Edgar, como cualquiera, para llegar hasta allí atraviesa esa especie de arterias que se abren paso entre la tierra en forma de trochas y conforman un laberinto de millones de plantas, muchas de ellas con la bolsa azul que cubre el fruto y lo protege de plagas y perjuicios. Es un paseo agradable, cercano al corregimiento de Currulao en el caso que me ocupa, e incluso muy accesible en una bicicleta por el escaso kilometraje. En cualquiera de los casos hay que hacerse con un guía que le optimice el tiempo y las sensaciones y le evite al tiempo algún desagradable incidente.

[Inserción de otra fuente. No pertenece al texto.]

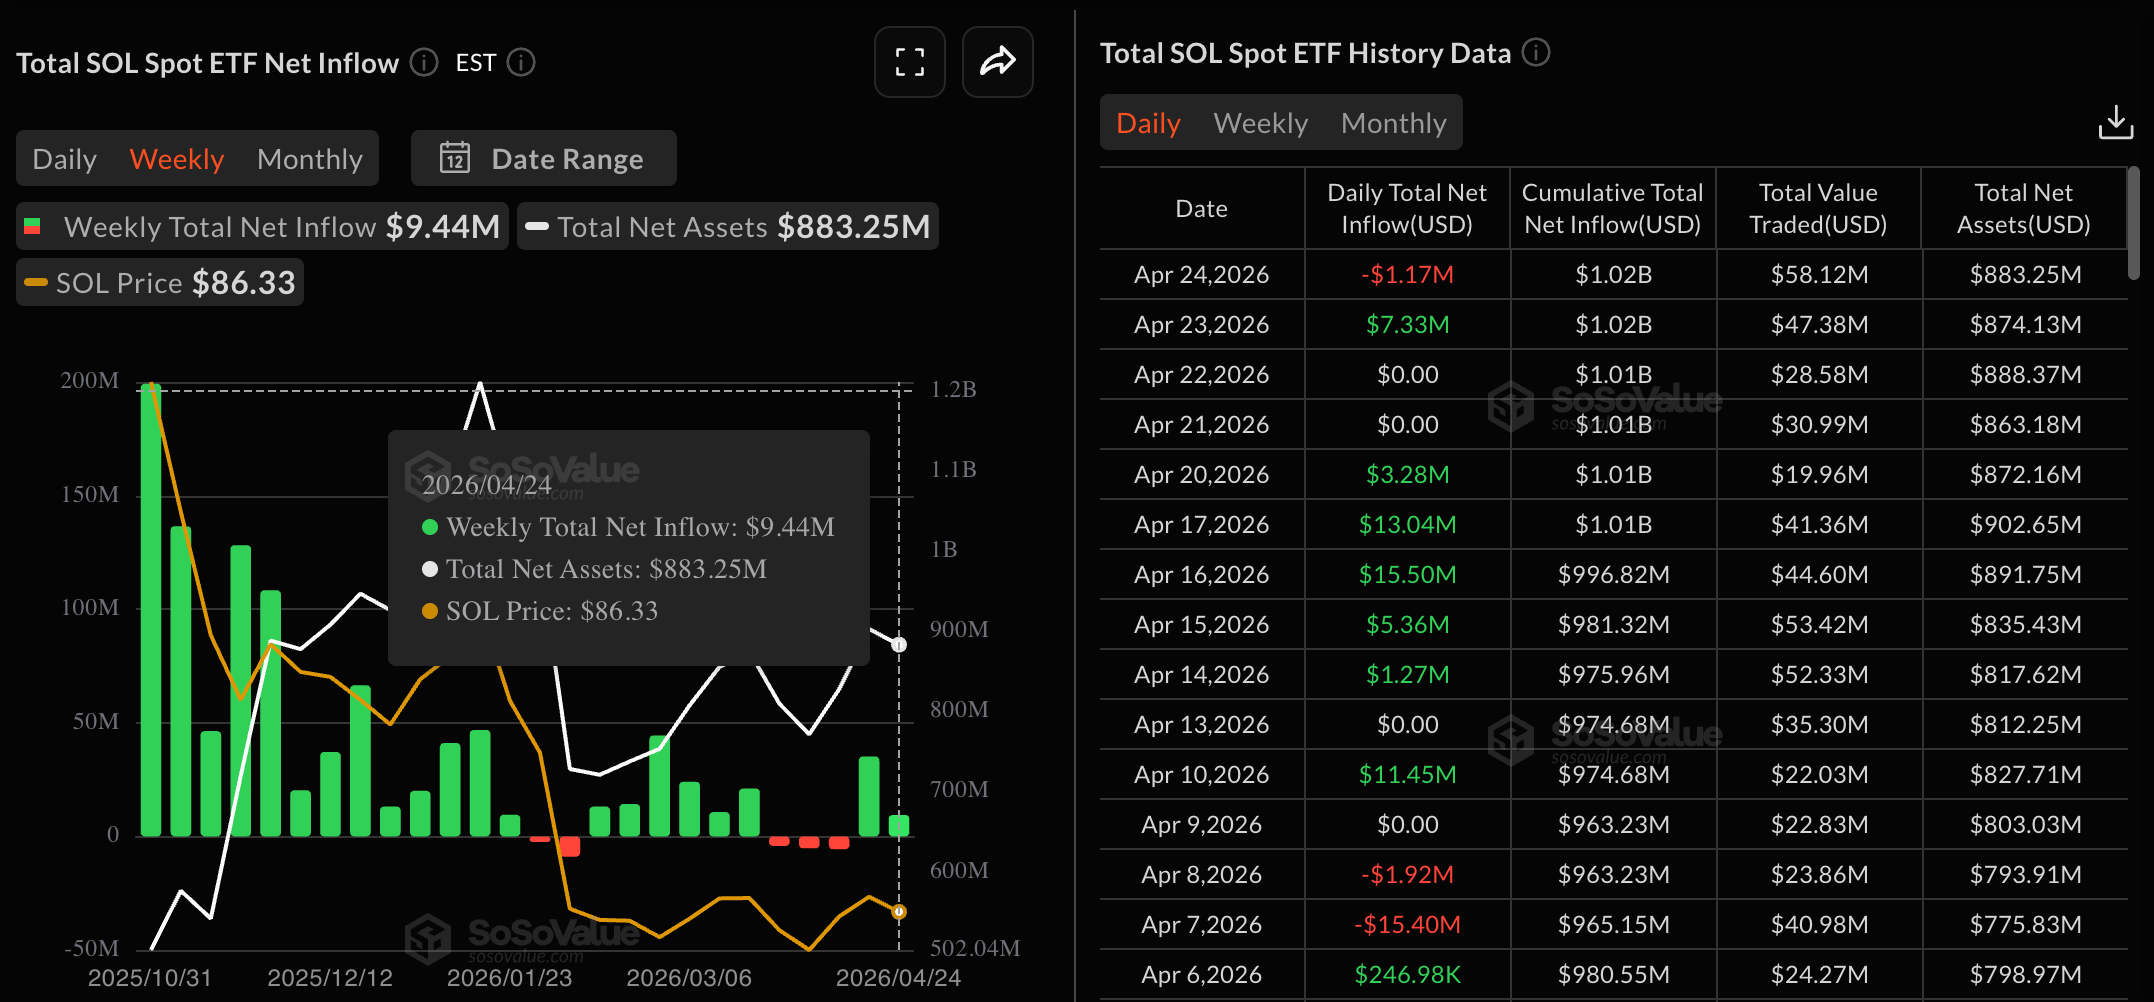The height and width of the screenshot is (1002, 2154).
Task: Switch chart to Daily view
Action: point(65,159)
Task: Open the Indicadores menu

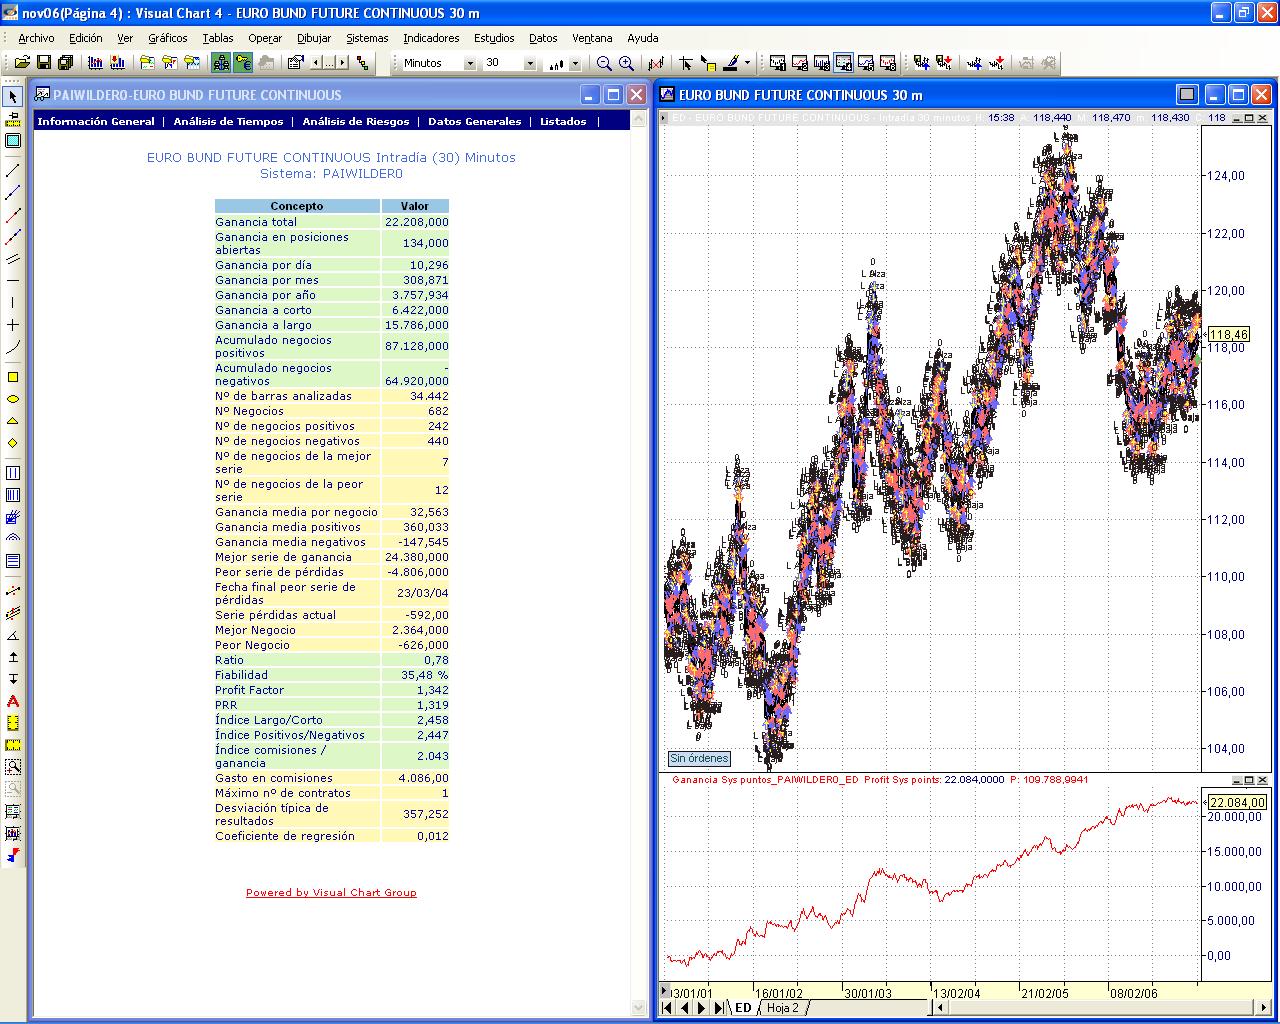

El proceso del banano en sí es un espectáculo. La falta de desarrollo turístico de la zona hace que se dejen de explotar las visitas organizadas a las fincas bananeras, que seguro formaría parte del escaso tiempo de ocio que los hombres de negocios que circulan por la zona tienen en sus agendas, y serviría de alternativa al tráfico de turistas que vía Turbo se dirigen al vergel de las playas de Capurganá y alrededores.
De regreso a Medellín, por la misma vía, bajo el mismo sol, tras una sopa casera de Mondongo en un comedor escolar, tras una conversación surrealista con un pequeño combo de unas cuatro iguanas apostadas a los lados de la cancha del colegio, miro al cielo y veo que la luz no ciega, que la huella del banano es el pasado, pero también el presente y sobre todo la base del futuro. Las gentes del Urabá, creyentes y de profunda fe, siguen orando y mirando hacia arriba. No les duele el sudor, no les causa infelicidad alguna la humildad de sus moradas, tan solo cruzan los dedos para que no regresen jamás los días en los que las balas hicieron más famoso este suelo que los deliciosos bananos que sirven de empuje a la economía nacional, cuya administración sigue evidenciando tremenda desigualdad, pero como en el caso de la comparación de Medellín y Bogotá, eso es, sin dejar de ser parte del camino, música de otro cantar. Lo último que se ha de perder es la esperanza.